A recent study published by Justice Quarterly suggests that the city’s crime rate was already falling before Bratton implemented his policies, and concludes that the Broken Windows theory was not the reason for New York’s decreasing crime. The study– the most robust analysis of Broken Windows in New York City to date– examined police data from 1988 to 2001 and found no correlation between misdemeanor arrests and lowering crime rates. Moreover, the increase of police officers had no effect on crime in any of the city’s 75 precincts.
Another knock on Broken WIndows is that all cities in the country saw significant decreases in their crime rates during the same time period as New York, even though they were not implementing Bratton’s strategy. Compared across other large cities, New York’s decreasing crime was not unique. This reality calls into question whether Broken Windows was the reason for New York’s reduction in crime.

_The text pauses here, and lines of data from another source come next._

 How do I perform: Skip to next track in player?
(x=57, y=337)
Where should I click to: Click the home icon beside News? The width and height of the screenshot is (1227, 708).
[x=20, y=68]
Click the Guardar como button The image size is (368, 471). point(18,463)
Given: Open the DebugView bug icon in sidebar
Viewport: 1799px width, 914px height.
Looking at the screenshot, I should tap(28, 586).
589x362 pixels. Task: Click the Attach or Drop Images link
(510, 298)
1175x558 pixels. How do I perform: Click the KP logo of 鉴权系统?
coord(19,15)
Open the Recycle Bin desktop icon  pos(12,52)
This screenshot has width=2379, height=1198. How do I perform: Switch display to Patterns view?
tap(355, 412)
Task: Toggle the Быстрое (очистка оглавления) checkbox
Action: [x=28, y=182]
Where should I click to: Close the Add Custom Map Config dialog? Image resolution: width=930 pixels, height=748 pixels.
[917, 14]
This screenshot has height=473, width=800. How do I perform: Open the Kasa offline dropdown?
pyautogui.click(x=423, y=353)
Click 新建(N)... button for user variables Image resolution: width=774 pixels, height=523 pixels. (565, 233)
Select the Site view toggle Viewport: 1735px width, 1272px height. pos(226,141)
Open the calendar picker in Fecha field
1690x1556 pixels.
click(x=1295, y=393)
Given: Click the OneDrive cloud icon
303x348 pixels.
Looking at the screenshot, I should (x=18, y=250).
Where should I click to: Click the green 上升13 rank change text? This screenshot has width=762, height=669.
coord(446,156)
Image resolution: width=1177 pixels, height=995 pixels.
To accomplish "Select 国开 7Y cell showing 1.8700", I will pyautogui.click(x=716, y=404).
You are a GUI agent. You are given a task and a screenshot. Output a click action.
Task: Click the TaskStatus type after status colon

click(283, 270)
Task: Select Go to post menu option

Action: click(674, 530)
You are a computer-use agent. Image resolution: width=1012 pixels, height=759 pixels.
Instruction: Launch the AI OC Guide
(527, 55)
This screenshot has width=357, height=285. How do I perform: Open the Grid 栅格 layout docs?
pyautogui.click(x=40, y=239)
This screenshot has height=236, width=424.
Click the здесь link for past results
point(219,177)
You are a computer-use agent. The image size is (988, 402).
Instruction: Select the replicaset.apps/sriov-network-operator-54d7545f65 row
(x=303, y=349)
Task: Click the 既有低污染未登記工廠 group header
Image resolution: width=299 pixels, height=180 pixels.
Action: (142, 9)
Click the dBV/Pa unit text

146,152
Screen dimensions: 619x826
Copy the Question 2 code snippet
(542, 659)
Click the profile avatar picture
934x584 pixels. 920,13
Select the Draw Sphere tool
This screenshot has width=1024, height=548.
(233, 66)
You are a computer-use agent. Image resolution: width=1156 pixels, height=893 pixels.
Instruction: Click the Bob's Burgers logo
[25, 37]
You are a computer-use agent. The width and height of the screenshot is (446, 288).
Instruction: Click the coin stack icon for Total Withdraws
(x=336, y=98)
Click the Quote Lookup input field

Broken Windows is not only challenged by the data, but social research also casts doubt on the premise that neighborhood blight is perceived as an indicator of danger. Extensive research of Chicago neighborhoods discovered that race had far more to do with perceptions of safety and neglect than did the physical environment. Researchers examined Chicago neighborhoods, recording all the “blight” they could see. They then showed videos of this blight to neighborhood residents, and they found that the presence of minority groups had a far higher correlation with perceptions of safety than did the presence of blight– even amongst minority groups themselves. The authors conclude that Broken Windows may have little effect on neighborhood perceptions compared to the area’s racial composition.
All of the evidence I have presented begs the question; If Broken Windows has little to no affect on overall crime rates, how did crime fall so dramatically in the 90s? No one is quite sure, but there are many theories. The popular book Freakonomics found that the decrease in crime correlates closely with the legalization of abortion. Other studies have claimed links between crime and a decrease in exposure to lead. Some also credit the expansion of the crack-cocaine market to a decrease in crime, as more supply made selling and obtaining drugs less dangerous. Taken together, these theories show that decreasing crime may have much more to do with socioeconomic factors than police tactics.
Despite all the evidence I have presented here, I am not implying that a Broken Windows strategy is necessarily a bad thing. Smaller crimes are one of the biggest issues here in Stockton as they affect everyone. I hate driving past walls of graffiti and blight just as much as the next person, and dedicating resources to combat these types of quality of life problems is sorely needed. And Bratton also has tremendous experience working in several different cities, and some of his other policies may very well work with Stockton. With that being said, the evidence suggests that a Broken Windows strategy should not be touted as a way to curb violent crime overall. We certainly need more police officers, but focusing on misdemeanors does not appear to be correlated with decreasing violence. Could this strategy play out differently in Stockton? Sure. Our crime issues are unique, however, we should keep in mind that data from other cities does not support Bratton’s belief that increasing misdemeanor charges will lead to an overall decrease in violent crime.